Figure 4.

Misregulated signaling and transduction by LLPS in cancer. A) Left, membrane‐dependent RAS activation. A series of LLPS events results in RAS activation. Phosphorylated T cell receptor (TCR) activates the membrane kinase ZAP70, which then phosphorylates the tyrosine residues on linker for the activation of T cells (LAT). In turn, LAT microclusters form through enriching growth factor receptor‐bound protein 2 (GRB2) and GRB2‐related adaptor downstream of Shc (GADs). Subsequently, SOS1 is recruited for RAS activation. In addition, the actin effectors, non‐catalytic region of tyrosine kinase (NCK), neural Wiskott‐Aldrich syndrome protein (N‑WASP), and actin related protein (ARP) 2/3 complex can also be recruited for actin filament assembly. Right. membrane‐independent RAS overactivation. The oncogenic fusion protein, EML4‐ALK or CCDC6‐RET, obtains multimerization domains of echinoderm microtubule‐associated protein‐like 4 (EML4) or coiled‐coil domain‐containing protein 6 (CCDC6).

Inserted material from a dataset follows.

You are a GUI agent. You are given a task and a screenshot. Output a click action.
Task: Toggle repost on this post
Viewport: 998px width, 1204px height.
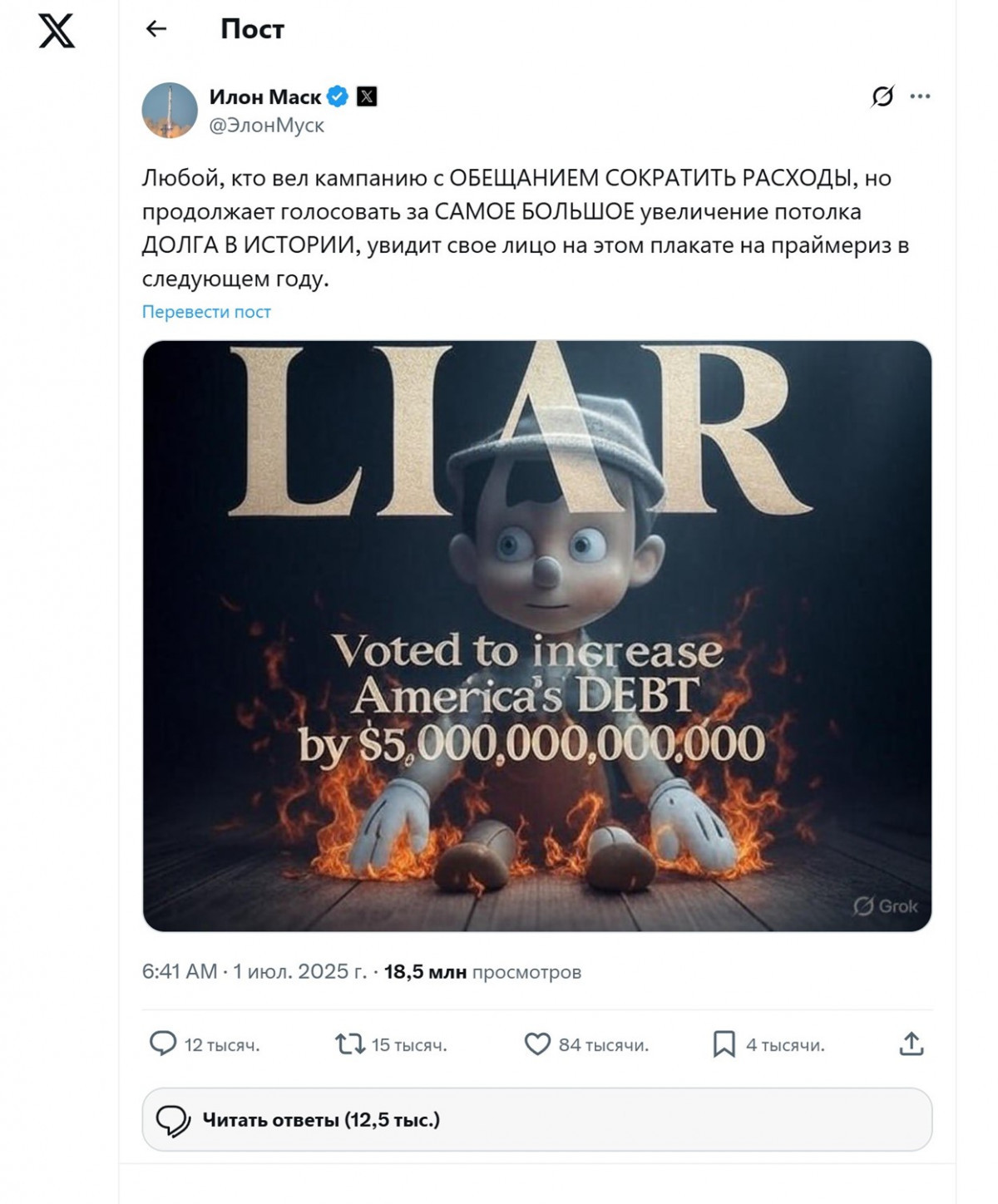[350, 1044]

These proteins lose membrane‐targeting sequences of anaplastic lymphoma kinase (ALK) or rearranged during transfection (RET) to form de novo membraneless cytoplasmic condensates. The RAS‐activating complexes GRB2/SOS1 are then concentrated in condensates, which leads to RAS overactivation. B) Upper, physiological cAMP signaling. In normal cells, RIα, a regulatory subunit of 3’, 5’‐cyclic adenosine monophosphate (cAMP)‐dependent protein kinase A (PKA), is capable of forming condensates and acting as a dynamic cAMP buffer. PKA activity is retained in the PDE sink. Lower, tumorigenic cAMP signaling. In fibrolamellar carcinoma, the native N‐terminus of PKA‐Cα is replaced by the J‐domain of DnaJB1. The resulting DnaJB1‐PKAcat fusion oncoprotein interferes with RIα LLPS, thus disrupting cAMP compartmentation by PDE. As a result, cAMP signaling is highly active.